Na estrutura de capital, a dívida bruta foi de R$ 1,126 bilhão e o caixa de R$ 923 milhões, resultando em dívida líquida de R$ 202 milhões (9,3% do patrimônio de R$ 2,178 bilhões). A geração de caixa operacional alcançou R$ 67,4 milhões no trimestre e R$ 209,7 milhões no ano, mesmo após R$ 24,1 milhões em recompra de ações — evidência de disciplina alocativa. Esse avanço ajuda a contextualizar a entrada do BTG Pactual WM como acionista relevante em 6 de agosto de 2025 (7,38% do capital), com posição declarada de investimento, interpretada como voto de confiança na tese de desalavancagem e no foco em projetos de maior valor agregado.

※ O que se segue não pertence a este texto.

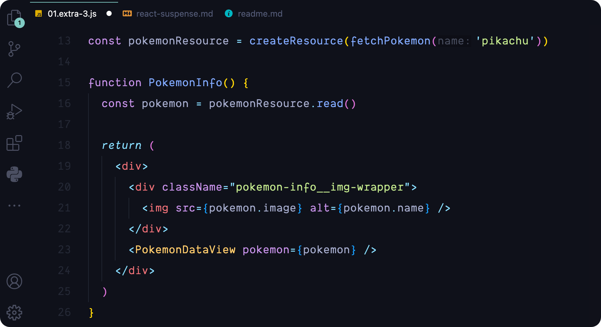The image size is (601, 327).
Task: Show additional views ellipsis
Action: coord(14,206)
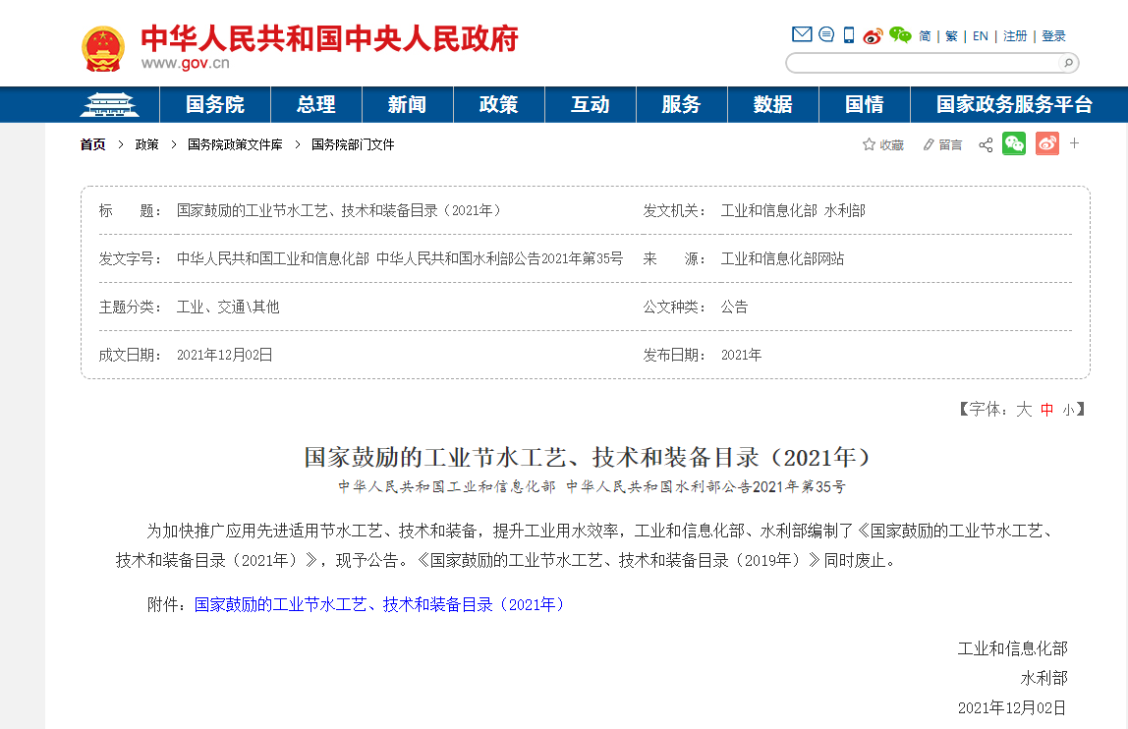Click the pencil 留言 message icon
1128x729 pixels.
[x=929, y=145]

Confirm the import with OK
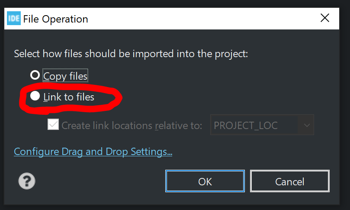click(205, 181)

Para frente, a companhia indica os lançamentos Bay e Plenitude e cerca de 1.500 unidades a serem entregues nos próximos 12 meses. Se mantidos o ritmo de distratos em queda, o mix premium e a geração de caixa, a Even tende a sustentar ROE de dois dígitos mesmo com base de receita mais enxuta que em 2024 — sinal de que a estratégia privilegia rentabilidade e capital disciplinado sobre volume.